Kwamekrom and Nasser’s parable

By George Sydney Abugri

There must be something wrong with me Jomo. It is not that I walk on my skull, mad men laugh at me, children take off in frightened flight at the sight of your buddy or anything like that. Nah!

It is something much worse: I seem to grumble too much about things everyone appears to find very normal. If I am the odd man out, it can only mean that I am the abnormal one, don’t you think?

What is normal about this: I was in a motor car with a friend on fairly busy road this week, see? Now ahead of us were two other motor cars and behind the second car was a motor rider.

Very abruptly and without any signal or warning whatsoever, the lead car braked and turned off the main road into a side street.

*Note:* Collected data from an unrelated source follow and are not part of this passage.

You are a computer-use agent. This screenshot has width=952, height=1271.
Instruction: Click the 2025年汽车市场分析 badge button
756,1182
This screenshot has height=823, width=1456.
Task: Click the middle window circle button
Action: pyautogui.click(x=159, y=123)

The driver of the car behind braked to avoid crashing into the lead car when it suddenly stopped to make the turning and the car veered dangerously into the middle of the road, burning tire rubber on the asphalt.

The motor rider who was right in front of our motorcar in turn braked to avoid running into the second car. The motor bike spun wildly round, its engine snarling and the rider was thrown off. My friend managed the magic of not running over him.

The second car then sped off. Both drivers must have seen what happened but did not stop to help the motorist. For a few seconds, the driver lay in an impossible position, one arm twisted at an alarming angle. My friend stopped to help him up, but he staggered up dazed and bruised, saved from death or head injuries no doubt, by his helmet.

If the road accident fatalities defy reduction, it is not for want of trying by the traffic cops, for on that same day, more than 500 reckless motorists in the capital for various road traffic offences. It is rather that the numbers of traffic cops on the roads are inadequate and discipline among road users spiraling hopelessly out of control by the day.

The number large numbers of offending drivers is ample proof that the abnormal is now indeed the normal.

Most people appear to see nothing wrong with another perplexing issue but hey, I do. This one is related to the work of the Auditor General: We pay this gentleman who has the requisite skills to take regular peeks into the accounting books of public institutions and to report to us, how the institutions are managing and expending our cash.

In 2008, the Auditor General told us that GH¢460,786,338 of public cash had been stolen. He did not actually use the word “stolen.” He came up with other misleading variants of plain old stealing to describe the financial crimes: Embezzled, misapplied, diverted, misappropriated etc.

The authorities did one thing in response to the revelation: Nothing! Emboldened, those stealing our money hiked up their harvest, helping their very good selves to GH¢2.538 billion in 2009!

If you think that is a lot of money, then here is the real news. Successive bi-annual reports of the Auditor General have repeatedly revealed the same level of plunder and squander of public money for the past 30 years and more! The authorities have done one thing about the stolen cash: NOTHING!

Very closely tied to the nagging problem of official corruption in most developing countries like ours are two questions which may at first appear irrelevant but which on deeper refection, may indeed hold the key to a solution of Africa’s problems of limited progress and instability:

Question One: What is the precise motive for the pursuit of political power in Africa by people who want to be president or serve in high public office?

Question Two: Why is it that those who seek political power are usually so very desperate to get it, that again and again, the process of choosing leaders has been so fraught with bitterness; hatred and voice with some countries actually going to civil war after elections?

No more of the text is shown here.